CMS uses the risk adjustment data to
develop individual risk scores for risk adjusted payment under Part
C. As required by law, CMS also establishes the risk adjustment
methodology and annually publishes the risk adjustment factors for
MA organizations and other interested entities in the Advance
Notice of Methodological Changes for MA Payment Rates (every
February) and the Announcement of Medicare Advantage Payment Rates
(every April). Risk adjustment data in particular is used to
calibrate the CMS-HCC risk adjustment models using MA patterns of
diagnoses, utilization, and expenditures. While establishing a risk
adjustment model appropriate for the MA program is the paramount
reason for collecting MA risk adjustment, there are other important
uses of the data that will improve other key functions undertaken
by CMS. Data is used for the calculation of Medicare
Disproportionate Share Hospital (DSH) payments. CMS collects
inpatient stay information for the Medicare managed care enrollees.

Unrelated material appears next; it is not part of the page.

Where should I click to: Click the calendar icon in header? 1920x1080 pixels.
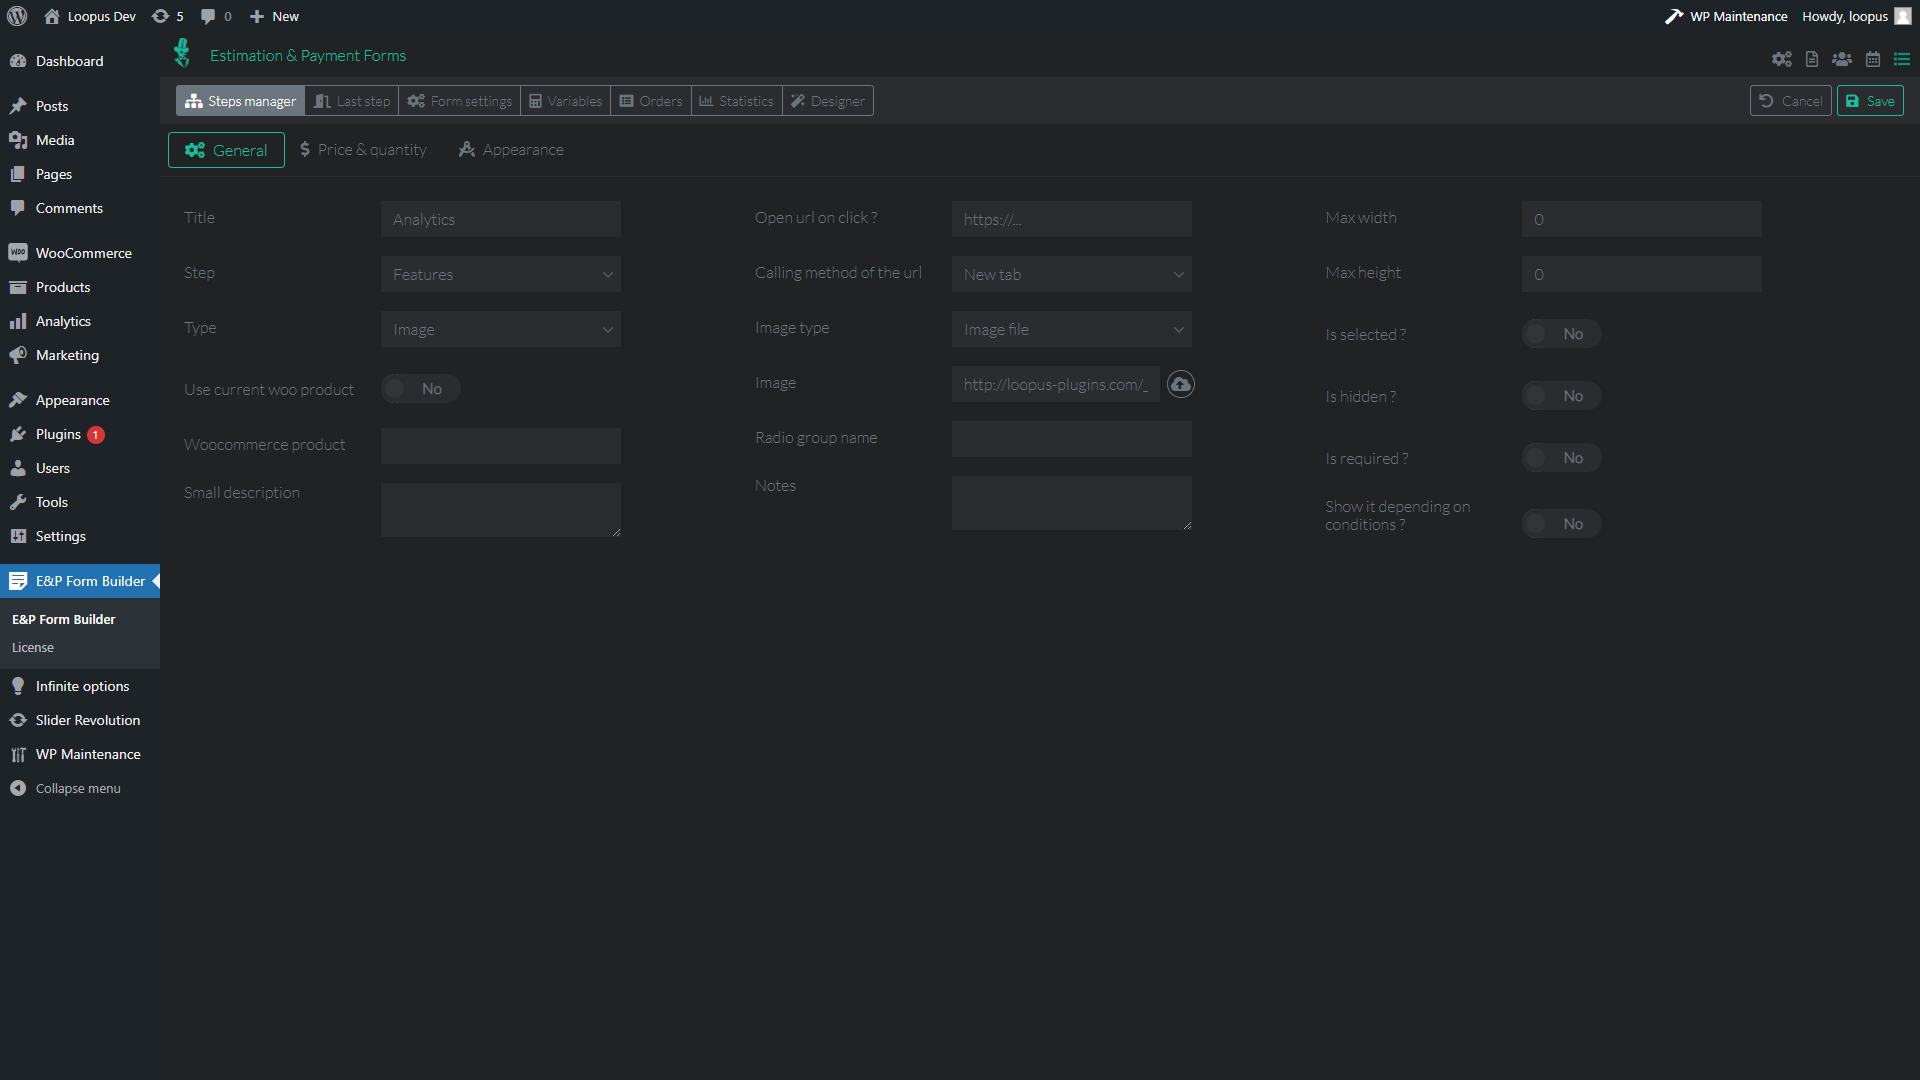pos(1873,60)
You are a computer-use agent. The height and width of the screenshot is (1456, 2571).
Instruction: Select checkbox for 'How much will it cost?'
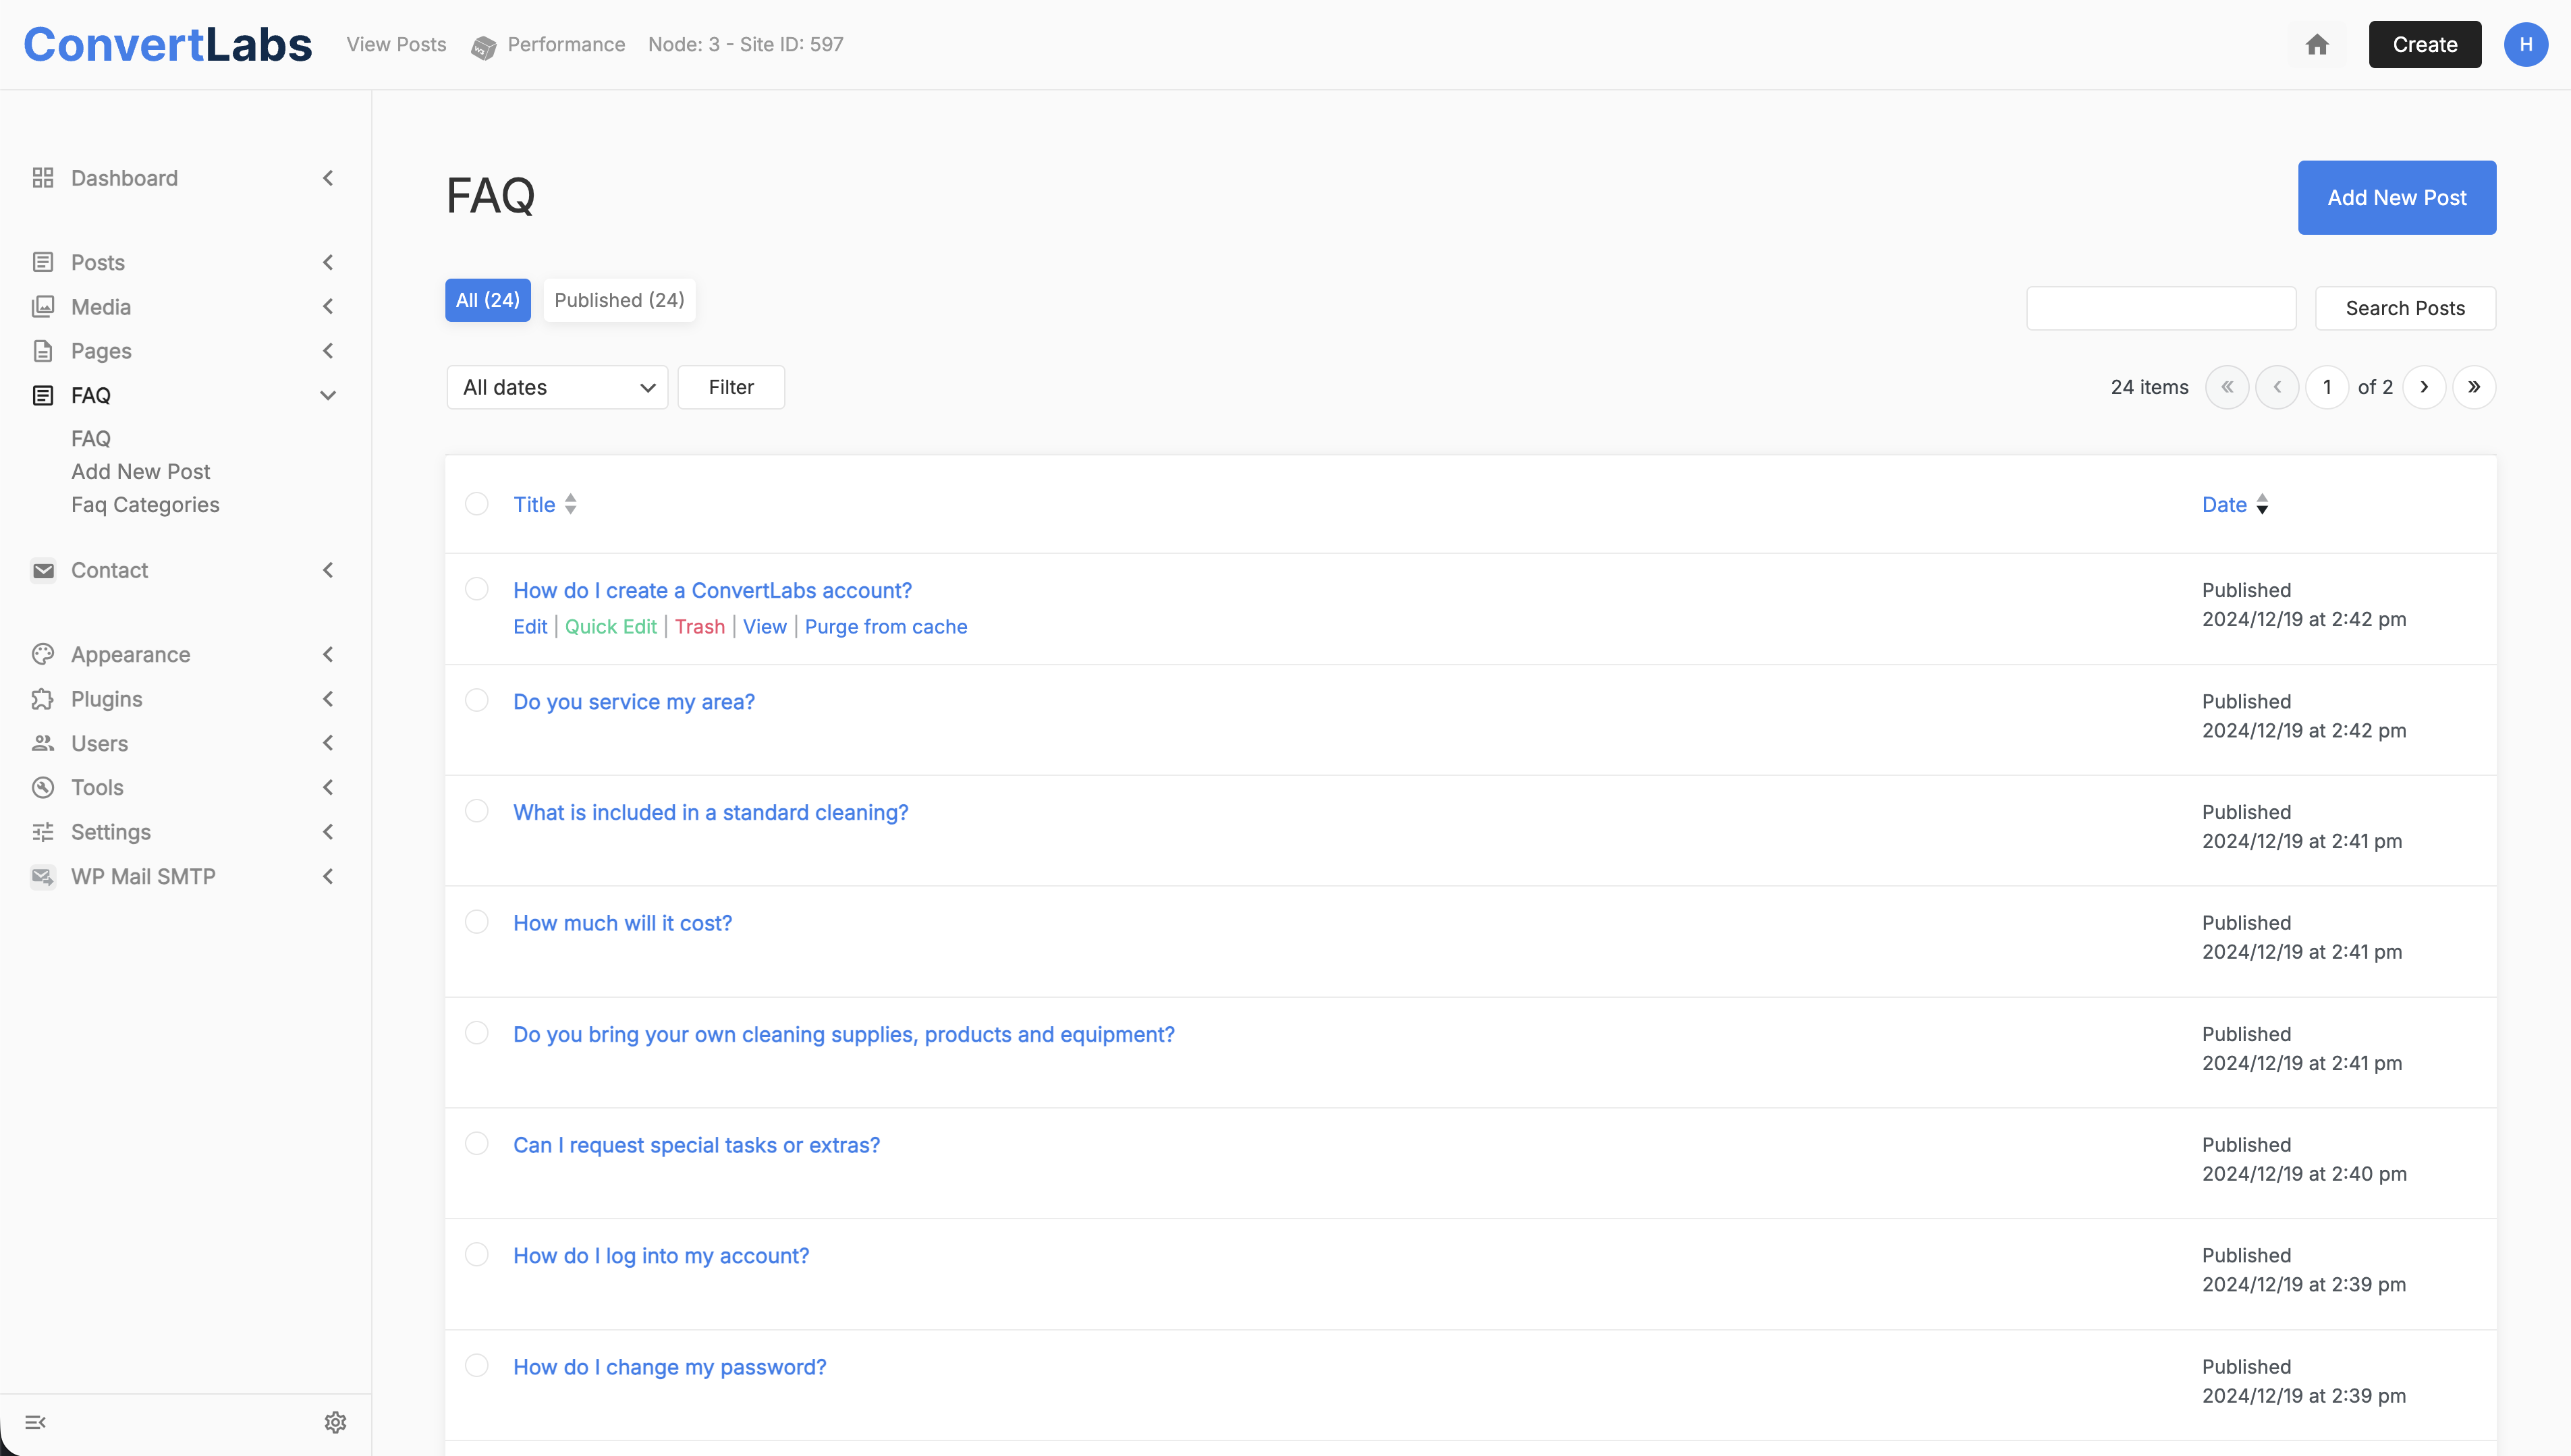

In particular, we collect the admission date, discharge date,
Health Insurance Claim Number (HICN), and Medicare hospital
number/CCN. Further, we also use the data for quality review and
improvement activities. For example, MA risk adjustment data may be
used in the development and calculation of quality measures for MA
organizations. Other uses for the data include geographical acuity
studies, utilization trends and detection of abuse as defined in
the False Claim Act. Additional uses for the data include verifying
the accuracy and validity of the reasonable costs claimed on Cost
Reports submitted by section 1876 Cost HMOs/CMPs and section 1833
HCPPs. Finally, as stated in the regulation, we use the data for
Medicare coverage purposes. For example, we can use risk adjustment
data for the determination of whether day limits have been
exhausted and, if not, how many such days are left.
US Code:
42
USC 1395w-23 Name of Law: Risk Adjusted Part D Payment
US Code: 42
USC 1395w-23 Name of Law: Risk Adjusted Part C Payment
US Code: 42
USC 1395w-23 Name of Law: Data Collection
The currently approved title
for this information collection request is, “Collection of
Encounter Data from Medicare Advantage Organizations.” This
iteration proposes to revise the title to read, “Collection of Risk
Adjustment Data from MA Organizations, Section 1876 Cost HMOS/CMPS,
Section 1833 HCPPS, MMPS), and PACE Organizations.” We have revised
the CSSC Operations Submitter Application Instruction and CSSC
Operations Submitter Authorization Forms (see the attached
Crosswalk). Our currently approved burden estimates have not been
revised as a result of these changes. While the number of
respondents has been adjusted by +8 (from 683 (currently approved)
to 691 (proposed), our total time estimate has decreased by -28,136
hours (664 hr -28,800 hr). This net reduction includes -28,800
hours under the Risk Adjustment Data Submission ICR along with +664
hours for the remaining ICRs. Institutional, Professional, and DME
companion guides have been added to this package since the system
processes all institutional, professional, and DME claims. The
burden for these claims is built into the cost of effort for a plan
per year that is calculated in section 12 of this Supporting
Statement, listed as $840,810. DME claims for risk adjustment data
is a smaller portion of Part B claims and therefore the process to
create the data in the same format is reduced. We are also
requiring that accountable MA management approve their contract
jurisdiction before any pharmacy reconciliation reports are
submitted to them by completing a PRS Contract and Contact
Verification Form. We have clarified the submission timeframes in
section 6 of this Supporting Statement based on the release of the
reconciliation reports. This information collection effort includes
a data collection instrument that is updated annually to validate
accountable MA management (i.e. Survey or form).
On behalf of this Federal agency, I certify that
the collection of information encompassed by this request complies
with 5 CFR 1320.9 and the related provisions of 5 CFR
1320.8(b)(3).
The following is a summary of the topics, regarding
the proposed collection of information, that the certification
covers:
(i) Why the information is being collected;
(ii) Use of information;
(iii) Burden estimate;
(iv) Nature of response (voluntary, required for a
benefit, or mandatory);
(v) Nature and extent of confidentiality; and
(vi) Need to display currently valid OMB control
number;
If you are unable to certify compliance with any of
these provisions, identify the item by leaving the box unchecked
and explain the reason in the Supporting Statement.